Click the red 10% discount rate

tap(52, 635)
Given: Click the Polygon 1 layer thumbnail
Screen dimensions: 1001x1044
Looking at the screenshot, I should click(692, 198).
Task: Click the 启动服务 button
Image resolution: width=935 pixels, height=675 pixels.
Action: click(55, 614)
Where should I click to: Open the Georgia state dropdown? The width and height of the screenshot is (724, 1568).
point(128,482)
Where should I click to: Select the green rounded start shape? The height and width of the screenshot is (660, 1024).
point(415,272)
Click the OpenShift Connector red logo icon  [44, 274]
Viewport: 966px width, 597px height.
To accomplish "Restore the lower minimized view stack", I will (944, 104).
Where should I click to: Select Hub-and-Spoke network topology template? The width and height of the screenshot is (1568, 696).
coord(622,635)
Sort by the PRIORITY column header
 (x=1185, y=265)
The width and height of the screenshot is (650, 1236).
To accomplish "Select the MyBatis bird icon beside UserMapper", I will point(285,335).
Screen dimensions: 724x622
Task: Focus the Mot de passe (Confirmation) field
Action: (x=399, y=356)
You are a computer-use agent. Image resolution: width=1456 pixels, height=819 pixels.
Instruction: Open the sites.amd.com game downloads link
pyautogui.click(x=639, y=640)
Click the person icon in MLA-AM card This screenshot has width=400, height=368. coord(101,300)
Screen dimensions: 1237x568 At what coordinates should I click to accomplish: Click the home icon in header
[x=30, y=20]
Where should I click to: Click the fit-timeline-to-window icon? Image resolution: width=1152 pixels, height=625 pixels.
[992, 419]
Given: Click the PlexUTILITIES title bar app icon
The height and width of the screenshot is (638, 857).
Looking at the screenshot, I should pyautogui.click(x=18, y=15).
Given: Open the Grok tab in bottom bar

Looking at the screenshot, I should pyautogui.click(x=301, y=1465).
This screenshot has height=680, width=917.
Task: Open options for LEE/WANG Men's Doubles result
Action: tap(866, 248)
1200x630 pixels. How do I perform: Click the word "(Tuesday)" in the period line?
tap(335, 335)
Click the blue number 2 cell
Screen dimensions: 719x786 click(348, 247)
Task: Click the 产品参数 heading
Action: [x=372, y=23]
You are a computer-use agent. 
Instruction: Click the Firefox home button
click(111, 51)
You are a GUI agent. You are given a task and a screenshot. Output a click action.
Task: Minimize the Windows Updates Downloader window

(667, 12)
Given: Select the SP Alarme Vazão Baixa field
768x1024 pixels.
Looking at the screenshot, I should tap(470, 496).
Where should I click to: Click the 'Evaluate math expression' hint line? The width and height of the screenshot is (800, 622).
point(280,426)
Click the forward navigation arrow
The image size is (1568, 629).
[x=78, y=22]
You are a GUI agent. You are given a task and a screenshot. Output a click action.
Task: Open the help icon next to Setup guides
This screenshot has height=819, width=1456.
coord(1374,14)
===============
● EXERCISE
Copy the records word for word, starting at the line containing "Screen dimensions: 1237x568" and running through the end of the records, both ends included.

● OUTPUT OF THE TASK
Screen dimensions: 1237x568 At what coordinates should I click to accomplish: Click the home icon in header
[x=30, y=20]
Where should I click to: Click the fit-timeline-to-window icon? Image resolution: width=1152 pixels, height=625 pixels.
[992, 419]
Given: Click the PlexUTILITIES title bar app icon
The height and width of the screenshot is (638, 857).
Looking at the screenshot, I should pyautogui.click(x=18, y=15).
Given: Open the Grok tab in bottom bar

Looking at the screenshot, I should pyautogui.click(x=301, y=1465).
This screenshot has height=680, width=917.
Task: Open options for LEE/WANG Men's Doubles result
Action: tap(866, 248)
1200x630 pixels. How do I perform: Click the word "(Tuesday)" in the period line?
tap(335, 335)
Click the blue number 2 cell
Screen dimensions: 719x786 click(348, 247)
Task: Click the 产品参数 heading
Action: [x=372, y=23]
You are a computer-use agent. 
Instruction: Click the Firefox home button
click(111, 51)
You are a GUI agent. You are given a task and a screenshot. Output a click action.
Task: Minimize the Windows Updates Downloader window

(667, 12)
Given: Select the SP Alarme Vazão Baixa field
768x1024 pixels.
Looking at the screenshot, I should tap(470, 496).
Where should I click to: Click the 'Evaluate math expression' hint line? The width and height of the screenshot is (800, 622).
point(280,426)
Click the forward navigation arrow
The image size is (1568, 629).
[x=78, y=22]
You are a GUI agent. You are given a task and a screenshot. Output a click action.
Task: Open the help icon next to Setup guides
This screenshot has height=819, width=1456.
coord(1374,14)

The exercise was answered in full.